Im heimischen Baden-Baden moderierte Natalie Lumpp ein kurzweiliges Wechselspiel mit den Beitragenden. Sie beschrieb auf charmante, wertschätzende Art die Weine und gab Tipps zur Verkostung. Nach dem ersten Wein, einem Helios aus Baden, zeigte sich Paulin Köpfer begeistert von der Einbettung des Online-Seminars „Wine for Future. Neue Rebsorten entdecken“ in den Rahmen von Terra Madre Salone del Gusto 2020, bei dem SFD u.a. die biokulturelle Vielfalt in den Fokus rückt. Er erläuterte zunächst die Entwicklung des Begriffs ‚PiWi‘ als ein kurios entstandener, interner Begriff unter den Menschen, die Biowein anbauen. „Hybride“ klänge zu sehr nach Mais, auch wenn der Begriff fachlich durchaus korrekt sei; auch „Interspezifische Rebsorten“ sei keine Alternative. Doch selbst mit ‚PiWi‘ seien nicht alle zufrieden.
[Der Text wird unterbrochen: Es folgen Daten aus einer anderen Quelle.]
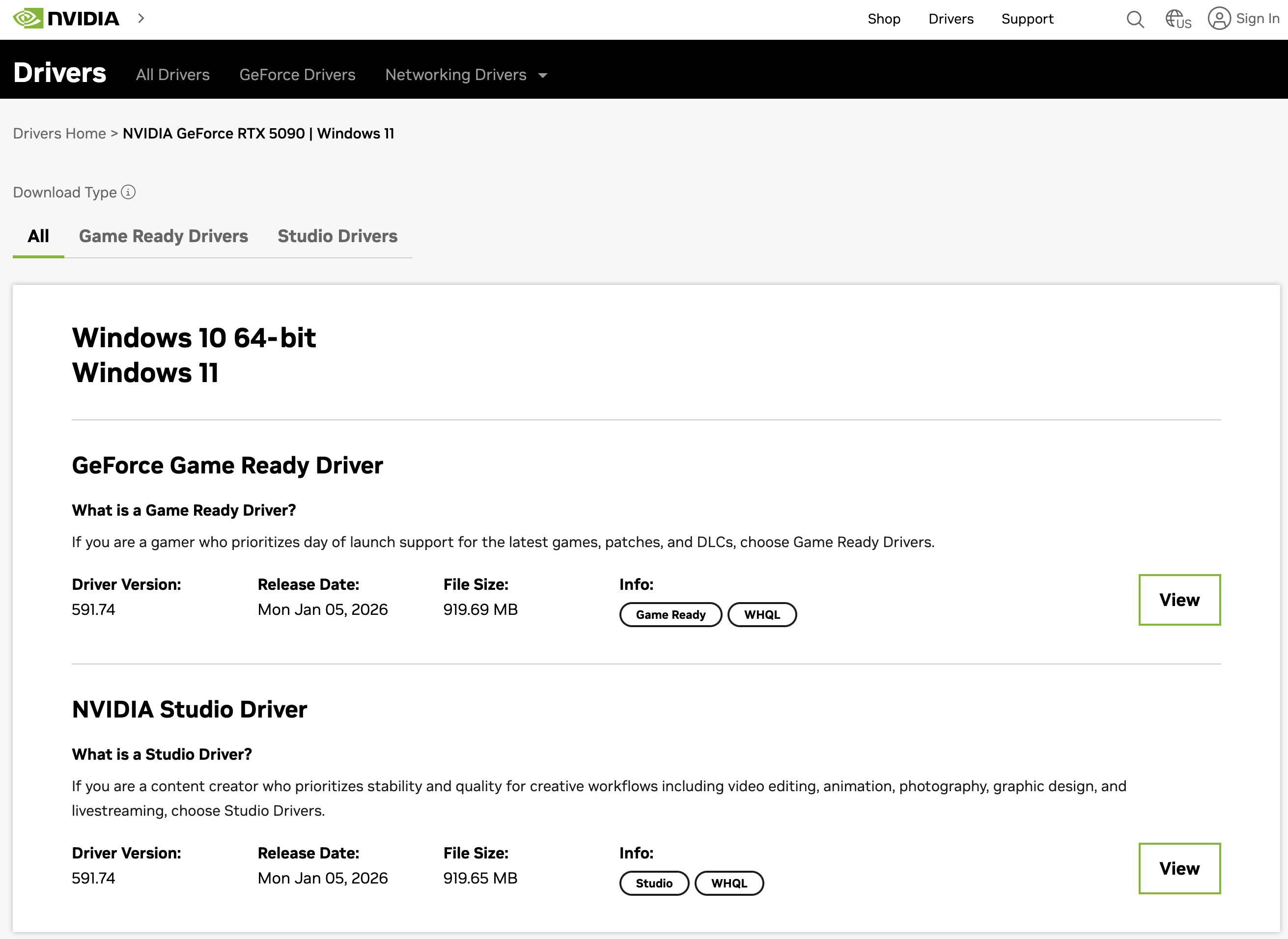Select the All download type tab
Screen dimensions: 1288x939
tap(38, 236)
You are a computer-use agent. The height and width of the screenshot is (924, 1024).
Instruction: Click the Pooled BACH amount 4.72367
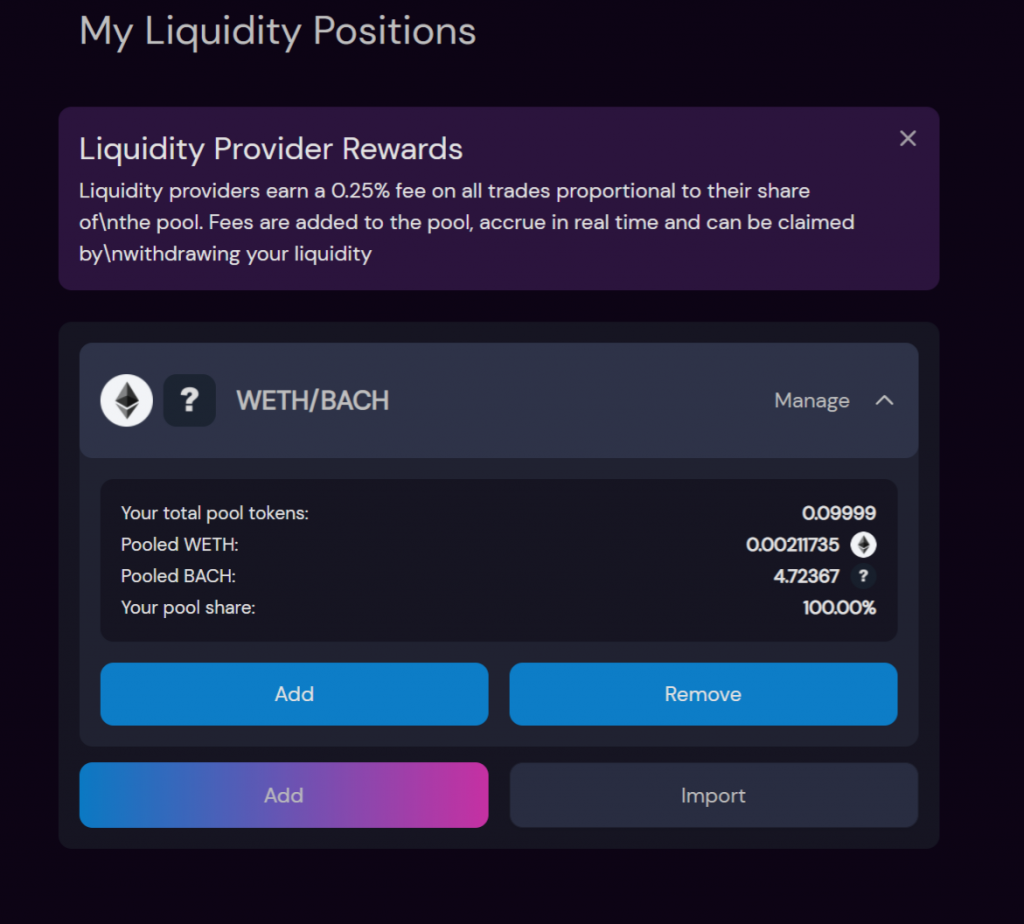tap(807, 576)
Ein aktueller Vorschlag aus der Hochschule Geisenheim lautet „pioneering wines“; Köpfer warb für die Variante „pioneering wines for future“.

"Ich war einfach (und bin es jetzt noch) überwältigt von dem großen Interesse und den vielen Fragen die via Chat gestellt worden sind. Für die ECOVIN-Weingüter ist es logischerweise entscheidend, dass das Publikum die Weine aus den Neuen Rebsorten schätzen lernt und mehr und mehr von den pioneering wines konsumiert. So bin ich großer Hoffnung, dass nicht nur der Bioweinbau, sondern der Weinbau generell, durch einen wachsenden Anbau von PIWI gemeinsam mit den Konsument*innen einen großen Schritt nach vorne kommen. Damit kann sich die Weinkultur lebendig in eine positive Zukunft weiter entwickeln. Vielen Dank Euch allen – es hat mir große Freude und richtig Spaß gemacht mit Euch diese Probe durchzuführen."

Paulin Köpfer

PiWis wappnen uns für den Wandel 

PiWi-Rebsorten sind neue Sorten, die durch klassisches Einkreuzen der Widerstandsfaktoren amerikanischer Wildrebenarten gegen die Pilzkrankheiten mit den geschmacklichen Eigenschaften der Europäerreben entstehen. Durch das Einkreuzen asiatischer Wildrebenarten wird zudem eine insgesamt größere genetische Breite gewonnen. Weitsichtig wurde an den PiWi schon seit den 1950er Jahren züchterisch gearbeitet. Damals gab es überhaupt noch keine Nachfrage.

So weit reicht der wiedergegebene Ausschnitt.